Your instructions: Please copy every one of the rows below word for word, keeping each line as it appears.

Data rows:
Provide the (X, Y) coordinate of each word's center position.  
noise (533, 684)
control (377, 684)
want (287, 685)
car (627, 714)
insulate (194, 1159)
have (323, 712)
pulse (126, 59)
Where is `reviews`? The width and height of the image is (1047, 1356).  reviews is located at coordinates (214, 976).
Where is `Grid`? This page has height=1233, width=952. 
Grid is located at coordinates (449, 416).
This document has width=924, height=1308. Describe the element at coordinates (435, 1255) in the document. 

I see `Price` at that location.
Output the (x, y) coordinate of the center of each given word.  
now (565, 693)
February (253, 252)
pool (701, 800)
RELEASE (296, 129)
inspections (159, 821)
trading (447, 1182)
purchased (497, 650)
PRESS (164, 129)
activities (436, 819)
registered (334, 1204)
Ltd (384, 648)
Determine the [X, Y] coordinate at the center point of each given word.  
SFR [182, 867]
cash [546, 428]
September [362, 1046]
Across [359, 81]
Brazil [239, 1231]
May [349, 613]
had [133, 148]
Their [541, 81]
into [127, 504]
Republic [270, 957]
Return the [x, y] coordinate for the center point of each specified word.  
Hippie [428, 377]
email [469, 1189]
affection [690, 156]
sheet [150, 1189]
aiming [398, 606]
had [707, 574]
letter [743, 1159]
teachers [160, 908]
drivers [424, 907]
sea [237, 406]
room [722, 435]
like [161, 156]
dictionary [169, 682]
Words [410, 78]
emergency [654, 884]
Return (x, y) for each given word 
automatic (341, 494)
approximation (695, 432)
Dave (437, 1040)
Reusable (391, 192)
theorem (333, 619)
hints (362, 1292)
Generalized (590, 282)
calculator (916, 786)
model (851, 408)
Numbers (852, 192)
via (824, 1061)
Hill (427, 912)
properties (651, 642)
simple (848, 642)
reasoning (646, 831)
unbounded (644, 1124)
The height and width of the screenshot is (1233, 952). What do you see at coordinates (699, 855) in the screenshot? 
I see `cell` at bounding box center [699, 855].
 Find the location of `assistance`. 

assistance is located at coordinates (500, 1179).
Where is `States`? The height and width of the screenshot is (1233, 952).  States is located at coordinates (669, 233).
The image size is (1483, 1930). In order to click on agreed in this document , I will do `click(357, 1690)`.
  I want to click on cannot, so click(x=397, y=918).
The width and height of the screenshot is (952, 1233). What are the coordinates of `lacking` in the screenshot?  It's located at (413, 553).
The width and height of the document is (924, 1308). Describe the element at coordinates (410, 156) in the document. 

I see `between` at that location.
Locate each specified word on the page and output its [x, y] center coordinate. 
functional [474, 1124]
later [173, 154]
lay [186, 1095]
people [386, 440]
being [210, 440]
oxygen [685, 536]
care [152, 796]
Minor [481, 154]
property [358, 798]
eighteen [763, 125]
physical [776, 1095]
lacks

Expected answer:
Provide the (X, Y) coordinate of each word's center position.  
noise (533, 684)
control (377, 684)
want (287, 685)
car (627, 714)
insulate (194, 1159)
have (323, 712)
pulse (126, 59)
Where is `reviews`? The width and height of the image is (1047, 1356).  reviews is located at coordinates (214, 976).
Where is `Grid`? This page has height=1233, width=952. 
Grid is located at coordinates (449, 416).
This document has width=924, height=1308. Describe the element at coordinates (435, 1255) in the document. 

I see `Price` at that location.
Output the (x, y) coordinate of the center of each given word.  
now (565, 693)
February (253, 252)
pool (701, 800)
RELEASE (296, 129)
inspections (159, 821)
trading (447, 1182)
purchased (497, 650)
PRESS (164, 129)
activities (436, 819)
registered (334, 1204)
Ltd (384, 648)
Determine the [X, Y] coordinate at the center point of each given word.  
SFR [182, 867]
cash [546, 428]
September [362, 1046]
Across [359, 81]
Brazil [239, 1231]
May [349, 613]
had [133, 148]
Their [541, 81]
into [127, 504]
Republic [270, 957]
Return the [x, y] coordinate for the center point of each specified word.  
Hippie [428, 377]
email [469, 1189]
affection [690, 156]
sheet [150, 1189]
aiming [398, 606]
had [707, 574]
letter [743, 1159]
teachers [160, 908]
drivers [424, 907]
sea [237, 406]
room [722, 435]
like [161, 156]
dictionary [169, 682]
Words [410, 78]
emergency [654, 884]
Return (x, y) for each given word 
automatic (341, 494)
approximation (695, 432)
Dave (437, 1040)
Reusable (391, 192)
theorem (333, 619)
hints (362, 1292)
Generalized (590, 282)
calculator (916, 786)
model (851, 408)
Numbers (852, 192)
via (824, 1061)
Hill (427, 912)
properties (651, 642)
simple (848, 642)
reasoning (646, 831)
unbounded (644, 1124)
The height and width of the screenshot is (1233, 952). What do you see at coordinates (699, 855) in the screenshot? 
I see `cell` at bounding box center [699, 855].
 Find the location of `assistance`. 

assistance is located at coordinates (500, 1179).
Where is `States`? The height and width of the screenshot is (1233, 952).  States is located at coordinates (669, 233).
The image size is (1483, 1930). In order to click on agreed in this document , I will do `click(357, 1690)`.
  I want to click on cannot, so click(x=397, y=918).
The width and height of the screenshot is (952, 1233). What are the coordinates of `lacking` in the screenshot?  It's located at (413, 553).
The width and height of the document is (924, 1308). Describe the element at coordinates (410, 156) in the document. 

I see `between` at that location.
Locate each specified word on the page and output its [x, y] center coordinate. 
functional [474, 1124]
later [173, 154]
lay [186, 1095]
people [386, 440]
being [210, 440]
oxygen [685, 536]
care [152, 796]
Minor [481, 154]
property [358, 798]
eighteen [763, 125]
physical [776, 1095]
lacks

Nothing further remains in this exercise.